Panel flags red‑flag blind spots in concentrated junior mining trades
A Vancouver advisor has been handed a three‑month suspension and more than $120,000 in financial sanctions after regulators found he failed his gatekeeper duties over concentrated, suspect trading in a junior mining stock.
A Canadian Investment Regulatory Organization (CIRO) hearing panel ruled that between July 2019 and March 2020, while he was a Registered Representative at the Vancouver branch of PI Financial Corp., now Ventum Financial Corp., Randy Bryan Hildebrandt did not make “sufficient and reasonable or diligent inquiries” into client trading.
The trading involved common shares of an exploration‑stage issuer listed on the Canadian Stock Exchange.
The panel said his conduct was “grossly negligent” and showed “reckless indifference” to his gatekeeper obligations under IDPC Rule 1400.
CIRO found that a small group of related client accounts associated with one individual, MV, and his circle came to dominate trading in the issuer’s stock.
Those accounts controlled more than 13 percent of the issuer’s outstanding shares through Direct Registration System deposits and, over several months, accounted for the majority of trading volume and value.
Trading patterns included small buys followed by much larger sells at similar prices, cross trades between accounts entered within seconds of each other, and frequent use of early settlement to immediately withdraw proceeds.
The panel highlighted a turning point in September 2019, when a referred client emailed Hildebrandt to say, “Hi I want to make sure that [MV] does not use my account for any stock deals.
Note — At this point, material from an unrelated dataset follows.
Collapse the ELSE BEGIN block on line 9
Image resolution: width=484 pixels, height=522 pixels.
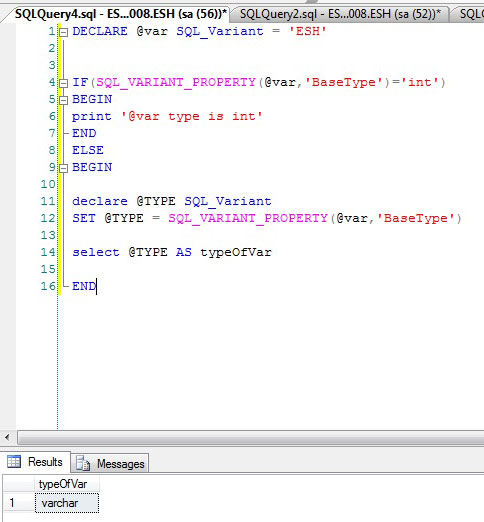point(63,168)

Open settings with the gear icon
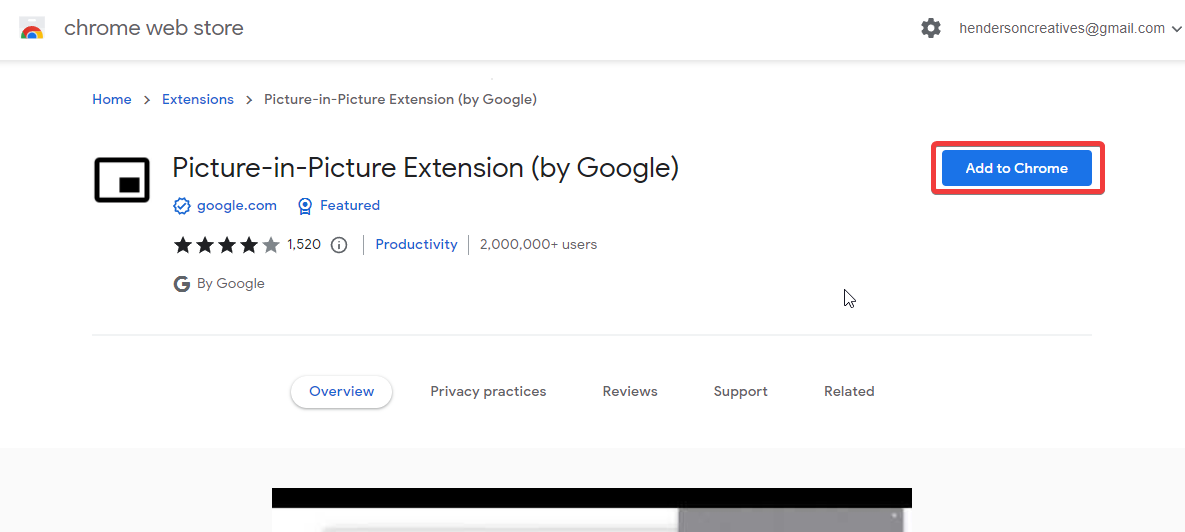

If you can close my account, it would be greatly appreciated,” and added in another message, “[MV] wanted me to be a nominee on a stock he is promoting.”
The panel described the use of nominees as a classic feature of manipulative trading and said that, in the context of the concentrated holdings and market dominance already evident, those emails should have been a “ringing alarm bell” that triggered probing questions or escalation to compliance.
The panel stopped short of finding proven market manipulation or a confirmed “nefarious purpose” behind the trading.
It said the activity was consistent with market abuse and posed a serious risk to market integrity, but suspicion alone did not amount to proof.
Even so, the panel found no evidence that Hildebrandt made the kind of targeted inquiries a diligent advisor should have made into the source of the shares, the relationships among the account holders, their economic rationale for trading, and the extreme concentration and dominance in the stock.
After an August 5 sanctions hearing, CIRO ordered that Hildebrandt be prohibited from approval in any capacity in the securities industry for three months, effective within 30 days of the November 12 sanctions decision.
On readmission, he will work under strict supervision for 12 months and must successfully complete the Code and Practices Handbook examination, or an equivalent CIRO may introduce, by December 31, 2026.
The panel also imposed a $60,000 fine, ordered disgorgement of $12,372.55 in commissions from the impugned trading, and awarded $50,000 in costs.
Enforcement staff had pushed for a one‑year suspension, while the defence argued that anything beyond 30 days would likely end his career by undermining his client base.
The panel rejected both positions as disproportionate.
It found that a one‑year suspension would be excessive in the absence of proven market abuse or quantifiable investor harm.
However, it also dismissed the claim that a three‑month suspension would necessarily be career‑ending, noting the lack of concrete financial evidence and relying on its own expertise about the impact of suspensions on experienced advisors.
The decisions note that the violations occurred while Hildebrandt was registered with PI’s Vancouver office and that he continues to be employed there in a registered capacity.